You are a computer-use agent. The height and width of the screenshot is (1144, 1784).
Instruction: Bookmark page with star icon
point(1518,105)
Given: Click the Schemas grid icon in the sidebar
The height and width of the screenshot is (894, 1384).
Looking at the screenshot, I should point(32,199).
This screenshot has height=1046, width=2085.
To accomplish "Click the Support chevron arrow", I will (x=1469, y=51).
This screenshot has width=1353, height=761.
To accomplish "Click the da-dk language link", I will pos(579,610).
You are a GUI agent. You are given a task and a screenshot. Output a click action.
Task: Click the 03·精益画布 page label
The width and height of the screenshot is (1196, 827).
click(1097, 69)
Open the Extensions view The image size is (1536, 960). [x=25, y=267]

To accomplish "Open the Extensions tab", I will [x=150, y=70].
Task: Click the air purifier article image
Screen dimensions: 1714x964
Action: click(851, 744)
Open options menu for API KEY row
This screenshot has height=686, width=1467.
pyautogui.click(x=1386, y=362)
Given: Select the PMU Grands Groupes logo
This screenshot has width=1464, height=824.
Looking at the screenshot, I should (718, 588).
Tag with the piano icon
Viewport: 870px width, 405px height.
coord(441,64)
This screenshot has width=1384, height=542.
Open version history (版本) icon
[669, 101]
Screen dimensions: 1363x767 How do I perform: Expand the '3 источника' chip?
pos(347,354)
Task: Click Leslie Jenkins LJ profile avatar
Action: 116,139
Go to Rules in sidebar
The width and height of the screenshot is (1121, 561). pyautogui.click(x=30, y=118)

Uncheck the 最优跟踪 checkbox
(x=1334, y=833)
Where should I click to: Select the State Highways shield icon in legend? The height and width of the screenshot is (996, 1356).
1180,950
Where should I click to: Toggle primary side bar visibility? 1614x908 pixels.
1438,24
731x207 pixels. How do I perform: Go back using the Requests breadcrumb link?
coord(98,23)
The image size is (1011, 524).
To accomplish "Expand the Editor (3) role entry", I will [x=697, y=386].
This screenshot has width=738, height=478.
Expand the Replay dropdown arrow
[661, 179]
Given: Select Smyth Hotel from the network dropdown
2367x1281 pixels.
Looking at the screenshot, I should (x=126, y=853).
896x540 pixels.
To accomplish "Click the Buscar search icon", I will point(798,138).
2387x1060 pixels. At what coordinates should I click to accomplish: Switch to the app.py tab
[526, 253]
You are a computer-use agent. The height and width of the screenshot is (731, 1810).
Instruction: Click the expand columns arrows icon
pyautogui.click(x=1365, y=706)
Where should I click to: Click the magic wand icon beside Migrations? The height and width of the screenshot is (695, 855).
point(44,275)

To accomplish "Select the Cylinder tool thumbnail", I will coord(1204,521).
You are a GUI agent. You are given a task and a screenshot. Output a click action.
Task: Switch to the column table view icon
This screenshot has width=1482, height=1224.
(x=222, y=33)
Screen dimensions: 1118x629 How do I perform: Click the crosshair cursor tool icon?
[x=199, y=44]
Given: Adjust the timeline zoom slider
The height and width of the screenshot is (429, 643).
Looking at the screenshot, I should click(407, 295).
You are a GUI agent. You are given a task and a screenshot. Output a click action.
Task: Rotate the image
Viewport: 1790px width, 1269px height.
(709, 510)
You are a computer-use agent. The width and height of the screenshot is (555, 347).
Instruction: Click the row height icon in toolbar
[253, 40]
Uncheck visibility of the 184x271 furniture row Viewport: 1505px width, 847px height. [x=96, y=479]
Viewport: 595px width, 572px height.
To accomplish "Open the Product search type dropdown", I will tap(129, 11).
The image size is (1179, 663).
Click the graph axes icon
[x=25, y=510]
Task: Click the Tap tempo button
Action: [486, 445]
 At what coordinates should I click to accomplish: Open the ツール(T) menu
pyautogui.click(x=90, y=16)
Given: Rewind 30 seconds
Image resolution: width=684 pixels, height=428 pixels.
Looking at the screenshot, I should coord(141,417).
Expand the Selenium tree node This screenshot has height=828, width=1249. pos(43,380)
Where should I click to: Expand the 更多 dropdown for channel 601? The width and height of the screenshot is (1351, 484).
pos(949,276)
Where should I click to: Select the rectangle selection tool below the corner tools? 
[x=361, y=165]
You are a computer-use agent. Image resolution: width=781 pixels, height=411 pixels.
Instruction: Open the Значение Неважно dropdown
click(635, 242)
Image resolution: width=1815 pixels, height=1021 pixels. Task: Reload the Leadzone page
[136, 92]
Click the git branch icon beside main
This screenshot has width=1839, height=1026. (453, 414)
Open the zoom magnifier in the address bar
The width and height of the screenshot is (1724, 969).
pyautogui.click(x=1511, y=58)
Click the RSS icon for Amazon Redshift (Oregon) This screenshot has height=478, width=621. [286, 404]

==*==

TASK OBJECTIVE:
Report each line in the entries where the string "search" occurs.

RESPONSE:
To accomplish "Click the Buscar search icon", I will point(798,138).
To accomplish "Open the Product search type dropdown", I will tap(129, 11).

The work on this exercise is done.